Martine Ouellet annonce une candidate pour la partielle de Chicoutimi-Le Fjord

Les résultats du référendum bloquiste qui scellera le sort de Mme Ouellet ne seront connus que le 3 juin.
Photo: Jacques Nadeau Le Devoir Les résultats du référendum bloquiste qui scellera le sort de Mme Ouellet ne seront connus que le 3 juin.

Martine Ouellet tente, une fois de plus, de faire taire ceux qui croient que son leadership du Bloc québécois agonise.

Elle annoncera, vendredi, une candidature pour l'élection partielle de Chicoutimi-Le Fjord.

Ce scrutin doit se dérouler le 18 juin prochain. L'association de comté du Bloc québécois a fait savoir dès le début de la crise qui secoue le parti qu'il n'était pas question de présenter un candidat dans l'état actuel des choses.

Jeudi après-midi, la présidente de l'association de comté, Élise Gauthier, n'avait pas changé d'avis et assurait qu'il n'est pas question qu'elle travaille pour « la candidate de Mme Ouellet ».

« C'est une parachutée. [...] Mme Ouellet a décidé de l'envoyer à la guillotine », a jugé Mme Gauthier en révélant que la candidate est Catherine Bouchard-Tremblay, une militante d'Option nationale battue dans la circonscription provinciale de Chicoutimi à l'élection partielle de 2016.

Mme Ouellet sera à Chicoutimi, vendredi avant-midi, pour présenter elle-même sa candidate. Et, de l'avis de Mme Gauthier, il lui faudra retourner là souvent d'ici le 18 juin.

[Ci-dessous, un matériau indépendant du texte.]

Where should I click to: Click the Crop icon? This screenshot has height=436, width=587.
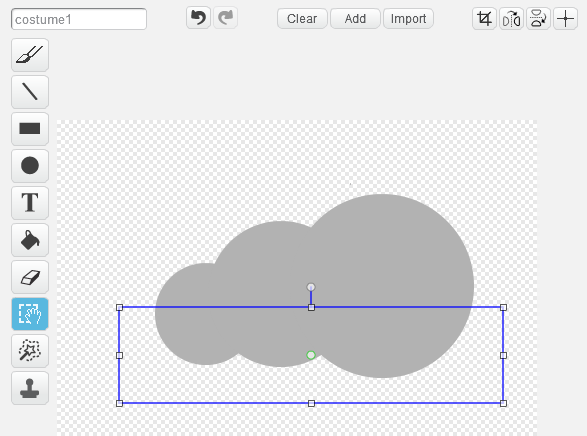coord(484,18)
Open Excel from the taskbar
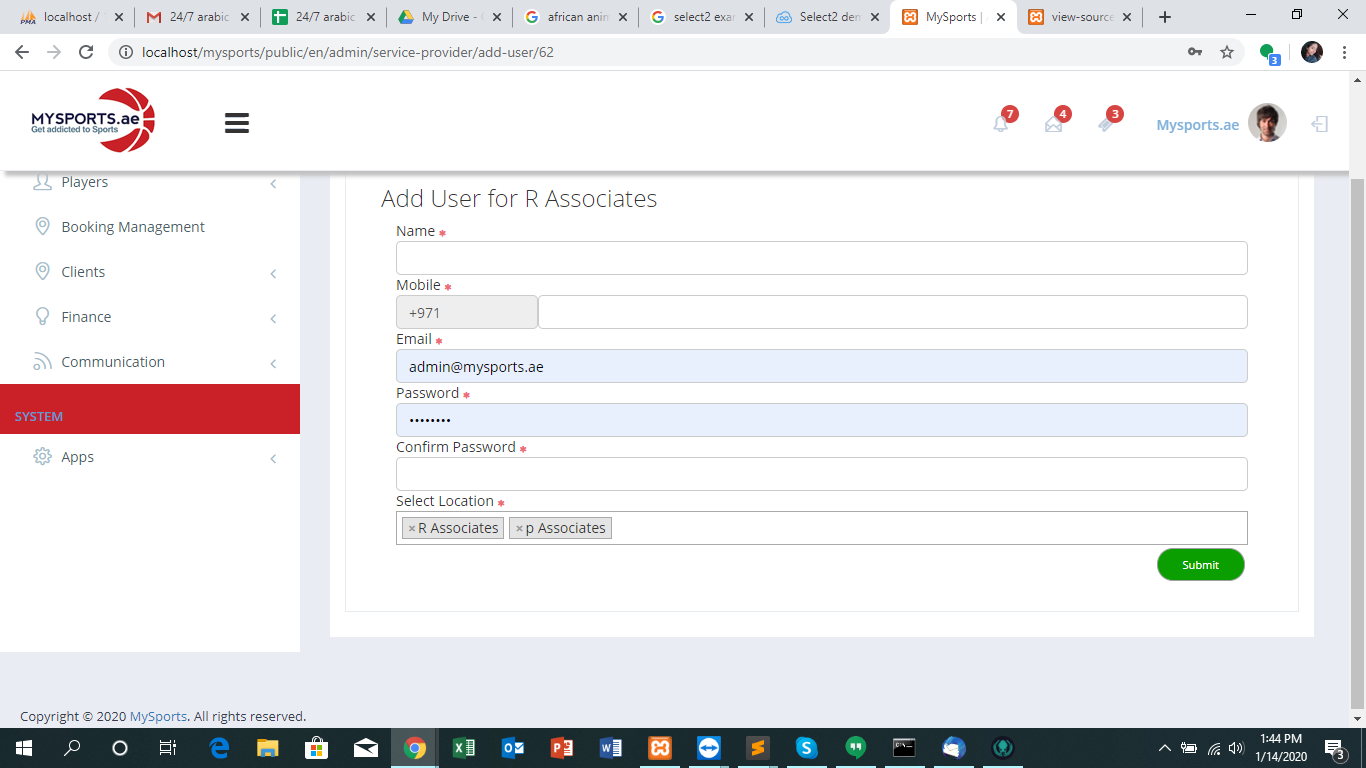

« Ce n'est pas notre candidate. C'est la candidate de Mme Ouellet. Alors Mme Ouellet devra venir faire campagne à Chicoutimi », a ironisé Mme Gauthier, après avoir pris le soin de souligner que son mandat comme présidente d'association a été renouvelé la semaine dernière à une réunion de son comité exécutif.

Les candidats à cette élection partielle doivent se déclarer avant le 28 mai. Les résultats du référendum bloquiste qui scellera le sort de Mme Ouellet ne seront connus que le 3 juin. Trop tard pour Chicoutimi-Le Fjord.

« Alors non. Je n'irai pas travailler pour cette candidate-là même si Mme Ouellet devait partir suite au référendum », a lâché Mme Gauthier.

Ras-le-bol, crise et saga

La leader du Bloc a essuyé un autre coup dur mercredi alors que le Forum jeunesse bloquiste lui a retiré son appui. Le trésorier du parti, Jules Gagné, a également claqué la porte.

C'est la démission de sept des 10 députés bloquistes, en février dernier, qui a mis le feu aux poudres. Depuis, Mario Beaulieu, un des trois députés qui étaient restés fidèles à Mme Ouellet, a décidé de demeurer au parti tout en travaillant pour dégommer sa chef. L'aile jeunesse du Bloc a suivi son exemple, cette semaine.

Mme Ouellet a refusé de réagir publiquement à ces deux plus récentes tuiles. Elle refusait encore les demandes d'entrevues jeudi. Elle ne pourra pas échapper aux questions des journalistes de Chicoutimi vendredi matin.

« J'ai le ras-le-bol de cette situation-là, a confié Mme Gauthier. Ce n'est plus une crise. C'est une saga. Et j'ai hâte que ça se termine et je ne suis pas la seule. »

Mme Gauthier dit conseiller à ses collègues militants de voter au référendum « et puis on va espérer que le tout va rentrer dans l'ordre le 3 juin au matin ».